The evaluation conducted that year did not include comprehensive neuropsychological assessment. I later learned that the autism diagnosis given to me (PDD-NOS) functioned largely as a catch-all and was treated differently and with fewer supports, than a full autism diagnosis. The testing approach also mixed child and adult instruments in a way that later evaluators have told me was inappropriate. Neuropsychology should have been involved much earlier. This explains why many of my needs were missed. As a result, I have been unable to access appropriate supports. I am now seeking a full reevaluation.

Despite this, the institution treated my difficulties as failures of coping or compliance rather than signs of serious neurological and developmental mismatch.


Withdrawal of Support and Punitive Actions

After I could no longer meet the EXIT program’s demands, I was sent home with no meaningful support in place.

In addition to being removed from the program:

These actions occurred even though the evaluation conducted at the time recommended more support, not less.

The message I received was clear: once I could no longer perform independence as defined by the institution, I was no longer worthy of recognition, resources, or care.


What Was Missed

I was diagnosed as a baby with optic nerve hypoplasia. I did not learn until adulthood that this diagnosis is commonly associated with septo-optic dysplasia, a condition that warrants neurological and endocrinological evaluation and monitoring.
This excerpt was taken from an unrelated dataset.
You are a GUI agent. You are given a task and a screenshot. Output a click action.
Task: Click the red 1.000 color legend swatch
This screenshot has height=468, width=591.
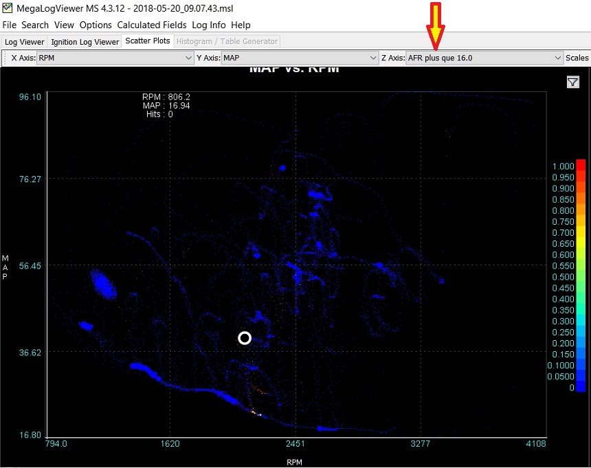click(581, 165)
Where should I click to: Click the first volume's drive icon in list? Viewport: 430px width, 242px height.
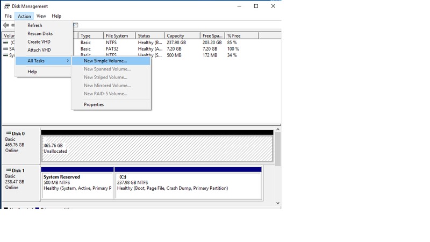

None of this was pursued when I was a child. Neurology and endocrinology were never meaningfully involved. Everything was assumed to be blindness-related. I was my parents’ first child, so I do not blame them for not knowing better, but the medical system also failed me.

Only in my thirties did I begin to understand that many of my lifelong difficulties, including executive dysfunction, fatigue, stress intolerance, and neurological symptoms, were likely not character flaws, motivational failures, or psychological resistance, but the predictable result of untreated neurological and developmental conditions compounded by institutional trauma.


Long-Term Impact

I am now thirty-four years old. It is 2026.

I continue to struggle with severe executive dysfunction and task initiation. Efforts toward independence are often met not with empowerment, but with shutdown, because my nervous system learned, repeatedly, that trying harder led to pain, punishment, and loss.

This is not a failure to apply tools or strategies. It is the long-term impact of being pushed beyond capacity, disbelieved, and abandoned at a critical developmental stage.


Why I Am Sharing This

I am not sharing this to relive the past or to assign individual blame.

I am sharing it because I am concerned that the same philosophical framing, treating blindness as a single-axis explanation and prioritizing independence without sufficient attention to multiple disabilities, neurological safety, or trauma, may still be causing harm.

If this happened to me, it may be happening to others.

I believe that blind, multiply disabled students deserve environments that prioritize safety, accurate medical understanding, and definitions of success that include interdependence and support, not punishment for collapse.

This is my story. I am still living with its consequences. It does not need to be this way for others.